**Task goal:**
Below are some records. Pull every line that contains the word "header".

**Dataset entries:**
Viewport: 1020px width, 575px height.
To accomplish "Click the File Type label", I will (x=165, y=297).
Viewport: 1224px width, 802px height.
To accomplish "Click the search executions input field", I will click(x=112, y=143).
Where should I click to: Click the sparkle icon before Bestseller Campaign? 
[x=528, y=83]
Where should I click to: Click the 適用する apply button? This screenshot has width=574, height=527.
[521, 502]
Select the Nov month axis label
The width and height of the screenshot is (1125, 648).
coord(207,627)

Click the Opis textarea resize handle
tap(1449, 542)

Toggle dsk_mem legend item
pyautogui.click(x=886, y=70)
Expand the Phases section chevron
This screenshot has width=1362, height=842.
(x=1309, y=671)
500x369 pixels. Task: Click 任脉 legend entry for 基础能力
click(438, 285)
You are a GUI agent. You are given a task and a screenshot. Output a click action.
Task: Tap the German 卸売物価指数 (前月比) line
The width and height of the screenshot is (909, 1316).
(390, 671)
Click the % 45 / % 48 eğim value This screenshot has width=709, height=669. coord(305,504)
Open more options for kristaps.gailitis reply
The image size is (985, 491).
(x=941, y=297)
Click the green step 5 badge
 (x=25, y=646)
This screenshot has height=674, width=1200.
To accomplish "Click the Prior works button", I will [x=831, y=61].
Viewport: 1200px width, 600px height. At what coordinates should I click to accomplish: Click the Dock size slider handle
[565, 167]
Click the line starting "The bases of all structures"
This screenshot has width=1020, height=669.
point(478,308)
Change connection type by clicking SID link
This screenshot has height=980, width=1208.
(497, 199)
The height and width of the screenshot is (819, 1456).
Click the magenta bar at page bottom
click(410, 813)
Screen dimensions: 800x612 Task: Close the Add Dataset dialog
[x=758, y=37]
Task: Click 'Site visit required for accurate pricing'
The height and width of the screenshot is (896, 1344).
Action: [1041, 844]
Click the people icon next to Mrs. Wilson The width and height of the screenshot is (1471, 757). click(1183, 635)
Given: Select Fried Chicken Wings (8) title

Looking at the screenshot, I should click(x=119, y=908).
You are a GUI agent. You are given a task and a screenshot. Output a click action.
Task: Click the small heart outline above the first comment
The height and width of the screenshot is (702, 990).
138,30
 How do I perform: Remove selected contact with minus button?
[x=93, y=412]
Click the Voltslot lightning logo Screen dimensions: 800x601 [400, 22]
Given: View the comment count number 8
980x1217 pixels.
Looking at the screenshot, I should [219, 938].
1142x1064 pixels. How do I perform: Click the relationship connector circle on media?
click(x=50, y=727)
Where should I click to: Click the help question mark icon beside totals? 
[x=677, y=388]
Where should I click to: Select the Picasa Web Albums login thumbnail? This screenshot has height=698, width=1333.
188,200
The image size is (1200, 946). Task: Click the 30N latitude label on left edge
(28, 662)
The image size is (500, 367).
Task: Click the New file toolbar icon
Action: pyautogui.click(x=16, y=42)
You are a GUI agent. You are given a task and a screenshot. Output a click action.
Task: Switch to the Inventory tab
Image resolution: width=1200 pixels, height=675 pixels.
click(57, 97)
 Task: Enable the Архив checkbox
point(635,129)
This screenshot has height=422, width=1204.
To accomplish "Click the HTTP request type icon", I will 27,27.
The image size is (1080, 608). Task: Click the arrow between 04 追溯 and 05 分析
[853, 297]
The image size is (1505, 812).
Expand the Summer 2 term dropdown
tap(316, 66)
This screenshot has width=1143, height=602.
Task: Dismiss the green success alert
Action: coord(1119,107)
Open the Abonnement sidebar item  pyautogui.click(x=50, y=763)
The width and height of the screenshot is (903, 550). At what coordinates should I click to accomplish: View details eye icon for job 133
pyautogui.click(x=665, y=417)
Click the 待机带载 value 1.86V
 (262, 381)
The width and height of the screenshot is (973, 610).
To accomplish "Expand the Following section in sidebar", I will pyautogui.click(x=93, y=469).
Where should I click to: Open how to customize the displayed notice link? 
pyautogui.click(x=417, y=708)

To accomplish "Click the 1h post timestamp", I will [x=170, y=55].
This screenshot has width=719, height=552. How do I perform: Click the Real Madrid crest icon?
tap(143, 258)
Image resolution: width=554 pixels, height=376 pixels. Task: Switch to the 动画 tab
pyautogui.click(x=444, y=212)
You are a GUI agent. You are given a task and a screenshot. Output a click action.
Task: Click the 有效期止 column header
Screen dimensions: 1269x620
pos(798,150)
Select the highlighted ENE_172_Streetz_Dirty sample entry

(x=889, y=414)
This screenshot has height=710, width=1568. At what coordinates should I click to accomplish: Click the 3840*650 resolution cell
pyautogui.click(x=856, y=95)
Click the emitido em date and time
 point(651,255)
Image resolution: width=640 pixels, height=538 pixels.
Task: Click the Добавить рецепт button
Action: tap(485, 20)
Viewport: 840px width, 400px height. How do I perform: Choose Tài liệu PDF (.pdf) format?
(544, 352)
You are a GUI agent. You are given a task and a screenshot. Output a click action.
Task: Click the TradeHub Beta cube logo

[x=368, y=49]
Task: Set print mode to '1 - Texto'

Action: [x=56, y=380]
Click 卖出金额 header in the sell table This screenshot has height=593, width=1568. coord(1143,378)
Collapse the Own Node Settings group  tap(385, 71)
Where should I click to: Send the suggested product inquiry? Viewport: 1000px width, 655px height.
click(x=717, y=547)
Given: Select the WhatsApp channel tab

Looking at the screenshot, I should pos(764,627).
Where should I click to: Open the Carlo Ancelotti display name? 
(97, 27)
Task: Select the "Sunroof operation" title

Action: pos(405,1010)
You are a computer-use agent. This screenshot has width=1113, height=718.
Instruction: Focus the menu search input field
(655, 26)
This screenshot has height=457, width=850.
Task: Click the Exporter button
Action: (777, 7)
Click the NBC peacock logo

**The answer:**
Task: Click the 有效期止 column header
Click 卖出金额 header in the sell table This screenshot has height=593, width=1568. coord(1143,378)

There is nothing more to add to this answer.